Evictions, Health Care, and Homelessness

As one factor leading to housing instability, evictions play a major role in exacerbating one’s experience of poverty. In her paper, “Locked Out: Exploring Residential Evictions as a Pathway to Homelessness,” Pierce examines the relationship between evictions and homelessness. Through a detailed analysis of more than 140,000 evictions filed between 2010 and 2016 in Franklin County, Ohio — home to the city of Columbus — Pierce links eviction filings to other data sources, including data on incarcerations, homelessness, code enforcement, legal aid, and housing choice voucher applications. So far, noted Pierce, preliminary results suggest that a strong relationship exists between incarceration and eviction. Future research, however, will further investigate evictions as a potential pathway to homelessness.
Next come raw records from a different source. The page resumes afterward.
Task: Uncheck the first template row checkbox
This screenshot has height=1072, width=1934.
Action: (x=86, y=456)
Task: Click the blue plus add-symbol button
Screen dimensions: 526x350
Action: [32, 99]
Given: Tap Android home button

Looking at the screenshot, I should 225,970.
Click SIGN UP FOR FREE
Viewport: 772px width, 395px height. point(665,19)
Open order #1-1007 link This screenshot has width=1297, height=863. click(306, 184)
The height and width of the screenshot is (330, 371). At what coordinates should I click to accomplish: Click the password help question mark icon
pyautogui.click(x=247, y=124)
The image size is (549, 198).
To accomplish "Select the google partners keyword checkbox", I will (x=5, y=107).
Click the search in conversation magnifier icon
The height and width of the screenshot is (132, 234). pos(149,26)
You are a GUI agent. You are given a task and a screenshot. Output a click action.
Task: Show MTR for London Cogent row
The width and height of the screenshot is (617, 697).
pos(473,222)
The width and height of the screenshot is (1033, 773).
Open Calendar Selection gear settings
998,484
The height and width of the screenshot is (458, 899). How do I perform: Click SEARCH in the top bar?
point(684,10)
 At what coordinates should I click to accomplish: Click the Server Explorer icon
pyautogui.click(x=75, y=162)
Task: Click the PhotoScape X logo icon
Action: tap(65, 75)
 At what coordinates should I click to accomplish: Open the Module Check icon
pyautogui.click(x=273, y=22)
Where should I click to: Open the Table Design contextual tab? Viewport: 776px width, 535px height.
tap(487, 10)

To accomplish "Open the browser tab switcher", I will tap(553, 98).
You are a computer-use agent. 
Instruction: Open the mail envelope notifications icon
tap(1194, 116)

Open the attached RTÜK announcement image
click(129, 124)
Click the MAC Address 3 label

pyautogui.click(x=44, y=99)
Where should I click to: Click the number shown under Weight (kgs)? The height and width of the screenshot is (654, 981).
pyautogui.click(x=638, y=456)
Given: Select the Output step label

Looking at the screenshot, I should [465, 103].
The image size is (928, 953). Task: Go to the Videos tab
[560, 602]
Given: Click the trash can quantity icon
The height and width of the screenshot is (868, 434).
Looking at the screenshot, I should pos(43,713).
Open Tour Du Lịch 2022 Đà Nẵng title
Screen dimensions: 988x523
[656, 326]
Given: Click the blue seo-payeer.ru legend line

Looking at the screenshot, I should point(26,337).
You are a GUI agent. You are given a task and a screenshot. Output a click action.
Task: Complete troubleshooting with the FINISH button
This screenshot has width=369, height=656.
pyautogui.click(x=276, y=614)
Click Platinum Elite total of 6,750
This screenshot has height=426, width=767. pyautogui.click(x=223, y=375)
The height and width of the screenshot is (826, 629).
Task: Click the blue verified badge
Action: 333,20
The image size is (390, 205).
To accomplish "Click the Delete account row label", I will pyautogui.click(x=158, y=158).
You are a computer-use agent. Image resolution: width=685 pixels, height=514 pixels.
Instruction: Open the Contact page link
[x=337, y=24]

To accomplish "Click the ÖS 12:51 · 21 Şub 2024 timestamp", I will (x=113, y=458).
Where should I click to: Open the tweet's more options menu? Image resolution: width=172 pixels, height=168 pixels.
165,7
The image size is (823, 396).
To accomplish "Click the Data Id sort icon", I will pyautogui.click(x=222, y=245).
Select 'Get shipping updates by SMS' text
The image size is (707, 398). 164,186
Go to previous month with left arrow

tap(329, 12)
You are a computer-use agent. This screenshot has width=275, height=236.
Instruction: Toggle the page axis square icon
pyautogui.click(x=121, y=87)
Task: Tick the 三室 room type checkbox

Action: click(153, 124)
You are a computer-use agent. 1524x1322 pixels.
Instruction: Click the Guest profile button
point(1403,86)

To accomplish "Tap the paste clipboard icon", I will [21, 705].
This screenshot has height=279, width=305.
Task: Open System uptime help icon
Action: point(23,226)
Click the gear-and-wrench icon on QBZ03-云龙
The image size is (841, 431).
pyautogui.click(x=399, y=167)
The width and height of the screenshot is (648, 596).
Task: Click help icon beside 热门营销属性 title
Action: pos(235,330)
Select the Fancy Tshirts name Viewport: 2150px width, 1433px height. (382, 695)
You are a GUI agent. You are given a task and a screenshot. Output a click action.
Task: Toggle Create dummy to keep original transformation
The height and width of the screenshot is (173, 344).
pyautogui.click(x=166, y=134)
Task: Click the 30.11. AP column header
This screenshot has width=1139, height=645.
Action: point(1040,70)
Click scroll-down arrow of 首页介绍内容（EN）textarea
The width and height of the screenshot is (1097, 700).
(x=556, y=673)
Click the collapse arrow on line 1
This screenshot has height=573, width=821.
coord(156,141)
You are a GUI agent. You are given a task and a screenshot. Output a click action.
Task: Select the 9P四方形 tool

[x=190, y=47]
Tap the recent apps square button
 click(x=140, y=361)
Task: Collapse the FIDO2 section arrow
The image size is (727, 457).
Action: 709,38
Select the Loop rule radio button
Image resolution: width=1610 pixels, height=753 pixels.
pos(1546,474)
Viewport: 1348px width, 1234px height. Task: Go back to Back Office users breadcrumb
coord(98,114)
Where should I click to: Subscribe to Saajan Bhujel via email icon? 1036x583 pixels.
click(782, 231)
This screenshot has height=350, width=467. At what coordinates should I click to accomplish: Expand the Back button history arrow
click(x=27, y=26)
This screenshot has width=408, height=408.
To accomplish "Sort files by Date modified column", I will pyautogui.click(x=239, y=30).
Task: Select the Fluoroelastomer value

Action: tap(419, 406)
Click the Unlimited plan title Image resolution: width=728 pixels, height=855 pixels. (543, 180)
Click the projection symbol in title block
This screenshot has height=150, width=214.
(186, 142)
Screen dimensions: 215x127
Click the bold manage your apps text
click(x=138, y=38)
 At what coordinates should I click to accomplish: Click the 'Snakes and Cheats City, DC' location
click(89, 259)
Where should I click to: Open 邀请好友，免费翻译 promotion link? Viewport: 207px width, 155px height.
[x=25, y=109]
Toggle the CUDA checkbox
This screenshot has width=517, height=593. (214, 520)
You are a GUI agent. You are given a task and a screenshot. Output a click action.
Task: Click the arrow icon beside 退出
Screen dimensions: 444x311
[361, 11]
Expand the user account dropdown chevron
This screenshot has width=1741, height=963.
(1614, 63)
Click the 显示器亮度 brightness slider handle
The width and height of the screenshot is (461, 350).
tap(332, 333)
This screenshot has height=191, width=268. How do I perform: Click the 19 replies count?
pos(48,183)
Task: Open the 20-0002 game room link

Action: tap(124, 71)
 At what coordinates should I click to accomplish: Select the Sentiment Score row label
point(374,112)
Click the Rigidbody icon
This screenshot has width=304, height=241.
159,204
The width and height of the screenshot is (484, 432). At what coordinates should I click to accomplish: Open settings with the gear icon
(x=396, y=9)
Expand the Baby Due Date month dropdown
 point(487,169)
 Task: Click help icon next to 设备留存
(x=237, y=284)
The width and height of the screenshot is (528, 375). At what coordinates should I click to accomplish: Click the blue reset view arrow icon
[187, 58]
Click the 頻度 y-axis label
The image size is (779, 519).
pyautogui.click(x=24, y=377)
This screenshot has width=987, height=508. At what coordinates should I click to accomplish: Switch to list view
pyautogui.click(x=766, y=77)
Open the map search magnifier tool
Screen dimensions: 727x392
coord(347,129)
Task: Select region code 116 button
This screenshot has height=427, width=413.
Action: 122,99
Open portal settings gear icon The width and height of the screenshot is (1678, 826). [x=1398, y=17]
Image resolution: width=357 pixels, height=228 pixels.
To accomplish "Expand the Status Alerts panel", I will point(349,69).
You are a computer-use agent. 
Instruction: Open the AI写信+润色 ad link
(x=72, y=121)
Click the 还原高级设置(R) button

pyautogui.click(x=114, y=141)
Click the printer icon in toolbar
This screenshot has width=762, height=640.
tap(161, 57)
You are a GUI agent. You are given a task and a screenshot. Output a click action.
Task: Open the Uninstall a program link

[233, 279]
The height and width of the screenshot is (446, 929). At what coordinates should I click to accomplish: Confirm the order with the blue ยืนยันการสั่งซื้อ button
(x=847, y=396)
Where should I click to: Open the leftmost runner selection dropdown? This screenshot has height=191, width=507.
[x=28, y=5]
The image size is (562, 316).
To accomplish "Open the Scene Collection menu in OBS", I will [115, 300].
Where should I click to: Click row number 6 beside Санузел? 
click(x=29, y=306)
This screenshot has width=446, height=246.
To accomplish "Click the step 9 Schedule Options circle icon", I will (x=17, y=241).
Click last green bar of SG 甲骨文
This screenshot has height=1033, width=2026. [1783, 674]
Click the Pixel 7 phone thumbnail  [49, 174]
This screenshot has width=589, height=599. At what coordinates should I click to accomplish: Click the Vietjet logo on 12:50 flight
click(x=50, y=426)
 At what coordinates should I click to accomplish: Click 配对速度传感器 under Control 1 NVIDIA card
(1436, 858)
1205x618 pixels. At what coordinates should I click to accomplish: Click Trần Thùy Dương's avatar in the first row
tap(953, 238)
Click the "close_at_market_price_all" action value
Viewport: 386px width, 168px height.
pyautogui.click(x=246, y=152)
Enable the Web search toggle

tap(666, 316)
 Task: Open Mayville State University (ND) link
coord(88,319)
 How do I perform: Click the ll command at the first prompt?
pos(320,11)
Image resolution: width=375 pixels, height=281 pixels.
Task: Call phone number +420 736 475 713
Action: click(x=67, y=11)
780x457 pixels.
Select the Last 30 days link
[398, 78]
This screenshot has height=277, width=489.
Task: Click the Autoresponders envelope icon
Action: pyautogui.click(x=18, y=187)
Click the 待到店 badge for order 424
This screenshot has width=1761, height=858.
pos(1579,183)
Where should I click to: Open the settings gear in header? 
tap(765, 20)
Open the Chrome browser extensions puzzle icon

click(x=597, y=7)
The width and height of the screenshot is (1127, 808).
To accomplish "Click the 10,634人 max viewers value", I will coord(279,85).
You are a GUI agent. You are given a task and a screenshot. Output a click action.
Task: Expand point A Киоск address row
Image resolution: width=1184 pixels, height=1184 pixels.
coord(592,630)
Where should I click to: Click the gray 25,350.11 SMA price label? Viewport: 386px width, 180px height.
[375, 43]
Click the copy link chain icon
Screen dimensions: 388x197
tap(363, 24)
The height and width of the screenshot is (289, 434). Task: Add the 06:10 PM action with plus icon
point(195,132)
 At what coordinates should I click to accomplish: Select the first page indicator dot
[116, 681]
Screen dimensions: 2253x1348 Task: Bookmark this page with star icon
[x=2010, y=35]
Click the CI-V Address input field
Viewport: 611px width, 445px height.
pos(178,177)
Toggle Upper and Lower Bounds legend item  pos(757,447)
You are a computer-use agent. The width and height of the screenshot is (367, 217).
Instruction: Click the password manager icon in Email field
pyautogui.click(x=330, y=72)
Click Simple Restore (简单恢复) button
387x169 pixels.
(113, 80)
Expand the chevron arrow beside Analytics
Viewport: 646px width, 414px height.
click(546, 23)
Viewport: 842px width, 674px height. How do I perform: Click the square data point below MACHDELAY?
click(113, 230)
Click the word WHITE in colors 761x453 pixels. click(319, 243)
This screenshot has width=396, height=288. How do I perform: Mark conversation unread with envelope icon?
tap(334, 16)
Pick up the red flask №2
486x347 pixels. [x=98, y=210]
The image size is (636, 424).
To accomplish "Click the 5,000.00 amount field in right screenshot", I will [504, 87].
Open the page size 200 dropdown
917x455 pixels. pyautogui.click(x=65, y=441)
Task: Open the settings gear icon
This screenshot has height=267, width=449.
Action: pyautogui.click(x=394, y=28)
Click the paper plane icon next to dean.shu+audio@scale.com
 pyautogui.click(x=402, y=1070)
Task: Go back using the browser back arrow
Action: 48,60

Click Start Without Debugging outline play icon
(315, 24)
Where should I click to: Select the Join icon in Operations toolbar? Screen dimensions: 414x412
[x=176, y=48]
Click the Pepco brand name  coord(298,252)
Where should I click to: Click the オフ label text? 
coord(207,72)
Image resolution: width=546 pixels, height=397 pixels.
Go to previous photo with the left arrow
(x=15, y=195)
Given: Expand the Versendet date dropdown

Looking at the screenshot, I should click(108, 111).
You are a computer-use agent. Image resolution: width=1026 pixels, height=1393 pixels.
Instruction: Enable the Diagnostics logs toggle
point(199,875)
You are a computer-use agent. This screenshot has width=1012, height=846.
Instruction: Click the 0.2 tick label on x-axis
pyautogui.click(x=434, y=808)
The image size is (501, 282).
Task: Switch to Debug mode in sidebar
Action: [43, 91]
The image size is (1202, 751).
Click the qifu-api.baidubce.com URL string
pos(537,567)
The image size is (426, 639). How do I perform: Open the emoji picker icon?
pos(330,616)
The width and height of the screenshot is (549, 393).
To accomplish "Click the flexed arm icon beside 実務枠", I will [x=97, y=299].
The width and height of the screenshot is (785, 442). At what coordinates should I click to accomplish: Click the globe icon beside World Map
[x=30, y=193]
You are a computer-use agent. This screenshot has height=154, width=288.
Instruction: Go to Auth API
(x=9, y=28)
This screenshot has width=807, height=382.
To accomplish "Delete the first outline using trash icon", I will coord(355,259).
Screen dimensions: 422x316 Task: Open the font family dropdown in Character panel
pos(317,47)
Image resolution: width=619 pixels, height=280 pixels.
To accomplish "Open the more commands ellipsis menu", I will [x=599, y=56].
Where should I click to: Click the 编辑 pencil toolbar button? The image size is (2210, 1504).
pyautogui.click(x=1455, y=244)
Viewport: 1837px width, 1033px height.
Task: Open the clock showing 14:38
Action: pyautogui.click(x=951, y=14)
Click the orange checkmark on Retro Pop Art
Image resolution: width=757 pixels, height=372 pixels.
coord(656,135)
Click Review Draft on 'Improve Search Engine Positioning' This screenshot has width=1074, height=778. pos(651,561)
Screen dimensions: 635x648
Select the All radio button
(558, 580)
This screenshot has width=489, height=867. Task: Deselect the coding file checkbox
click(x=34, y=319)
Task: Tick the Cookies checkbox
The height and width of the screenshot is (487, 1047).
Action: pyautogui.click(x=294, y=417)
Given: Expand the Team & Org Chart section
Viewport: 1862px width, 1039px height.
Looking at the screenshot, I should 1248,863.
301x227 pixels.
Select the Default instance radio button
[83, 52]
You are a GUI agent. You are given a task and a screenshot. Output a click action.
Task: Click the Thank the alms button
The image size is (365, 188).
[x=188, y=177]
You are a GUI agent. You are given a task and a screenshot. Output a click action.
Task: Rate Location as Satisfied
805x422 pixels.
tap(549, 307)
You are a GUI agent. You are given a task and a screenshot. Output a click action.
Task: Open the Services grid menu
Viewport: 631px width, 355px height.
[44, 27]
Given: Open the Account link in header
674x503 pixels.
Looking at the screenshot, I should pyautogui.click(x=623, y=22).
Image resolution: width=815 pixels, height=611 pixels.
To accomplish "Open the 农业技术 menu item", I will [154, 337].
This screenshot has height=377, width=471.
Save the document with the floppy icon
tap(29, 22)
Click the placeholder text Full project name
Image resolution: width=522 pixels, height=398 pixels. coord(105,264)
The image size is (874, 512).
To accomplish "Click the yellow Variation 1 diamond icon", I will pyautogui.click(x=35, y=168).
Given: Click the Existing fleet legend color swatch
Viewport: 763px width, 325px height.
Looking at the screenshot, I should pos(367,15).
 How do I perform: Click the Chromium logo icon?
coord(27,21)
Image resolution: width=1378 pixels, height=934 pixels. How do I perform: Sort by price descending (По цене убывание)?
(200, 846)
Another way to analyze the risk of homelessness, noted Treglia, is through the study of hospital visits and homeless shelter use. In their paper, “Temporal Trends in Hospital Use and Homeless Shelter Entry,” Treglia and colleagues follow about 120,000 adults who entered the New York City shelter system for the first time between 2008 and 2015 and cross-reference the data with New York state hospital visits. The study then examines hospital use the year before and the year after entering a shelter to determine how hospital and shelter systems influence people’s housing and health outcomes. According to the authors, hospital use significantly spiked immediately before and after shelter visits resulting from the joint effects of severe healthcare and housing needs. These spikes also may help practitioners identify individuals entering hospitals who may be at risk of homelessness.

Family Well-Being

The final two panelists focused on how housing instability affects children and families. In their paper, “A Research Note on the Prevalence of Housing Eviction Among Children Born in American Cities,” Lundberg and Donnelly discuss the extent to which eviction affects children. The study follows children born in 20 large U.S. cities between 1998 and 2000 and finds that children from disadvantaged backgrounds are most likely to experience eviction in their lifetime. The authors also indicate that about 25 percent of children who were born into deep poverty were evicted from their homes by age 15.

Relying on interviews from an experimental study of housing interventions, Brown and Thurber’s paper, “What Explains Differences in How Homelessness and Housing Interventions Affect Child Well-Being,” explores the impact of housing instability on behavioral and educational outcomes for children. Through 80 semistructured interviews with mothers, the authors found that housing instability and shelter use are often related to increased family stress and school instability. In addition, shelters establish unique sets of rules that disrupt children’s lives by placing unfamiliar restrictions on their daily schedules. The lack of privacy found in shelters also plays a critical role in shaping children’s behavior. Brown concluded that connecting families to stable, independent housing can reduce parental stress and negative side effects for children.

Policy Implications

All four panelists presented valuable research offering unique insights into housing instability and its effects on homelessness, health, poverty, and children and families. Because there are so many facets to housing instability, the panelists suggested several critical areas for policy improvement. Pierce’s findings highlight the importance of rethinking current tenant-landlord laws in the face of rising public concerns about evictions. Findings from Treglia and colleagues suggest that data from various healthcare- and homelessness-related systems should be integrated to allow researchers to more accurately assess the risk of homelessness. Finally, papers by Lundberg and Donnelly and by Brown and Thurber indicate the need for further housing policy research on families with children facing the pressures of homelessness and eviction.

Published Date: 4 February 2019

The contents of this article are the views of the author(s) and do not necessarily reflect the views or policies of the U.S. Department of Housing and Urban Development or the U.S. Government.